Source passage |
Although this code displays a nice user friendly page to the user (via the NotFound action of the Error controller) because I am using RedirectToRouteResult the browser gets an HTTP code 302 (Found) followed by a 200 (OK) which is not what I wanted. Below is a trace of a request like this with Fiddler. Notice how the original request to /Blog/Sample1 got a 302 response code indicating that something was found at a new URL and then the new URL (/Error/NotFound) in turn got an HTTP status code of 200 (OK) because this second URL indeed returned OK.

HTTP code 302 plus HTTP code 200

Throwing an HttpException

When I decided to update my ASP.NET MVC site to handle this issue correctly my first thought was to throw an HttpException from my controller, for example something along these lines:

public ActionResult Sample2(string topic)
{
  bool isTopicFound = false; // SomeLogic(topicName);
  if (!isTopicFound)
  {
    throw new HttpException(404, "Blog topic not found");
  }

  // regular code to display topic
}

The HttpException can either be handled in the controller’s OnException method or on the Application_Error (in Global.asax.) Whatever code we use we need to be sure we don't rely on RedirectToRouteResult like in the previous example or otherwise we'll be back on the HTTP 302 + HTTP 200 trap.

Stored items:
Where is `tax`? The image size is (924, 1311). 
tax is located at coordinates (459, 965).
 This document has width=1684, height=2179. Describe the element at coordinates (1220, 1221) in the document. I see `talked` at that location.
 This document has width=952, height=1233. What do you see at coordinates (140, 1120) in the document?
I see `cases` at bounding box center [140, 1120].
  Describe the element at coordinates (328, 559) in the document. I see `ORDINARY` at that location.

Work instructions |
**a.** Reproduce the part of the ASP.NET MVC error-handling passage that opens with the words containing "HTTP code 302 plus" and closes with "if (!isTopicFound)".
**b.** In the ASP.NET MVC error-handling passage, where can the HttpException be handled?
**c.** Continue the ASP.NET MVC error-handling passage from where it stops.

Outputs for the tasks |
**a.**
HTTP code 302 plus HTTP code 200

Throwing an HttpException

When I decided to update my ASP.NET MVC site to handle this issue correctly my first thought was to throw an HttpException from my controller, for example something along these lines:

public ActionResult Sample2(string topic)
{
  bool isTopicFound = false; // SomeLogic(topicName);
  if (!isTopicFound)

**b.** In the controller's OnException method or in Application_Error in Global.asax.

**c.**
If the HttpException is not handled at all in the code then the customErrors section in the web.config could redirect the user to a default error page so they see a user friendly error message. In this case however the returned HTTP code is an HTTP 302 followed by an HTTP 200 just like in the previous example! This actually makes sense giving that the parameter in the customErrors section where the page is configured is clearly named “defaultRedirect”. However this does not address the problem that I am trying to solve.

The ASP.NET MVC way

As it turns in ASP.NET MVC you can directly change the status code of the response and still display whatever view you want to. The code is actually very simple as shown in the following example. Notice how the status code is forced to 404 (Not Found) and the “Error” view is selected.

public ActionResult Sample3(string topic)
{
  bool isTopicFound = false; // SomeLogic(topicName);
  if (!isTopicFound)
  {
    HttpContext.Response.StatusCode = 404;
    HttpContext.TrySkipIisCustomErrors = true; //Prevents the standard IIS 404 page from showing. 
    HttpContext.Response.Clear();
    return new ViewResult() { ViewName = "Error" };
  }
  // regular code to display topic
}

This code accomplishes both goals: the user sees a human friendly error (via the Error view) and the HTTP status code returned is 404 as show in the following Fiddler trace. Notice how the original request to /Blog/Sample3 returns a 404 code directly without doing a redirect.

HTTP code 404

Line #7 in the previous example (HttpContext.TrySkipIisCustomErrors = true;) is required to hint IIS that we want to use our own HTTP 404 page rather than the IIS default page.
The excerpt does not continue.